Shopify includes a robust set of ready-made Theme Blocks but also allows for AI-generated versions.

Screenshot of a Theme Block with four images.

AI can generate Shopify Theme Blocks with custom layouts.

Merchants can describe design elements such as “a banner with text overlay and fade-in animation,” and the system will generate a functioning Theme Block to match.

Adding Theme Blocks and generative AI implies that some small and mid-sized storekeepers who might have purchased a custom theme or hired a developer to tweak one can now do it themselves. It’s a significant usability gain built atop Shopify’s extensible base.

AI-Powered Store Builder

Shopify’s new AI-powered store builder turns a week-long process into something closer to a guided conversation. Rather than starting from scratch, a store owner can enter a couple of descriptive keywords. Shopify will return three layout options, each populated with images, text, and structure — ready for editing.

The builder lowers the barrier to launching a quality storefront without sacrificing aesthetics.

Sidekick

Shopify’s AI-powered assistant, Sidekick, also received usability upgrades.

Sidekick now connects multiple data sources, performs multi-step analysis, and delivers relatively more insights.

For example, Sidekick can help a merchant diagnose why sales dipped on a product line, suggest ways to re-engage a lapsed customer segment, or walk users through admin tasks via voice chat and screen sharing.

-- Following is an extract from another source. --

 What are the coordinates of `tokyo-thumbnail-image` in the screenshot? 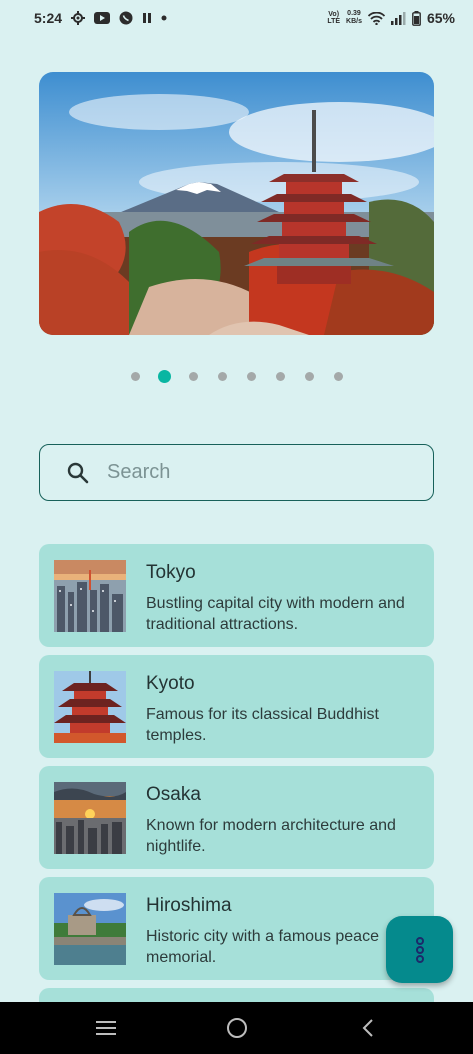 It's located at (90, 596).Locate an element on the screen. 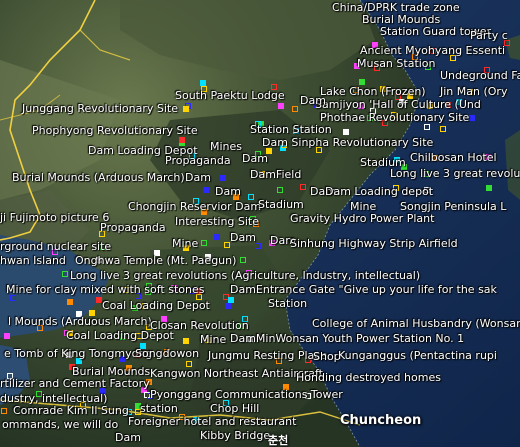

These enhancements make Sidekick less like a chatbot and more like a co-pilot, or at least the foundation for one. It is another sign that Shopify prioritizes tools that reduce complexity and give everyday merchants more control without requiring technical expertise or development resources.

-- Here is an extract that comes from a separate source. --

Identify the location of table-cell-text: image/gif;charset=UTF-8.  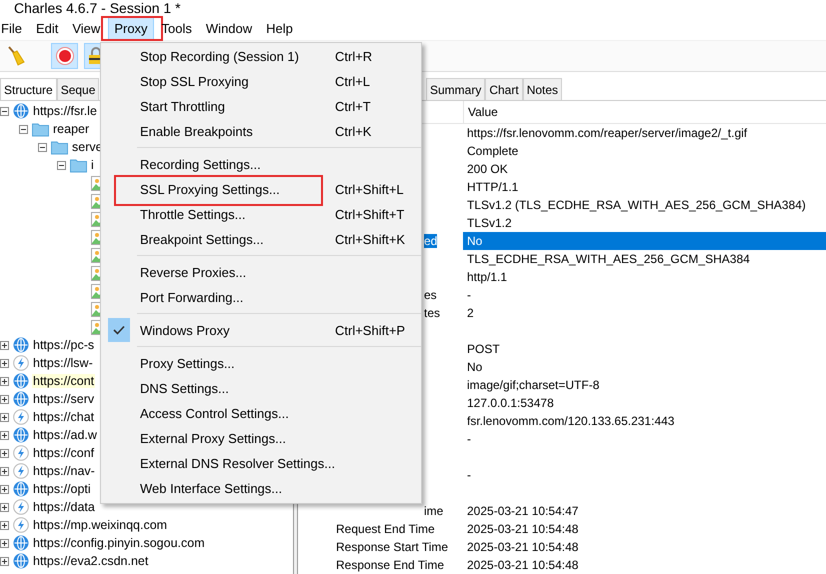
(533, 386).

Usability and Extensibility

Shopify’s “usability” updates have not reduced its extensibility. Developers can still access Liquid, APIs, and the platform’s vast app ecosystem.

Sellers can extend, customize, and integrate Horizon themes, like previous versions.

But now, non-technical merchants have a customization path via natural language, drag-and-drop editing, and AI assistance. Shopify is layering usability on top of extensibility, expanding who can build, launch, and manage a storefront.

The Trend

Shopify’s usability push likely reflects a general software and digital commerce trend.

As generative AI becomes more capable, platform value shifts away from raw flexibility and toward outcomes such as how quickly a merchant can grow without adding complexity.

It’s especially relevant as entrepreneurs bootstrap solo ventures or side hustles. These merchants need tools that lower friction and overhead.

AI tools on Shopify and elsewhere now:

The new usability mindset isn’t just for new sellers. Experienced operators can do more with fewer resources.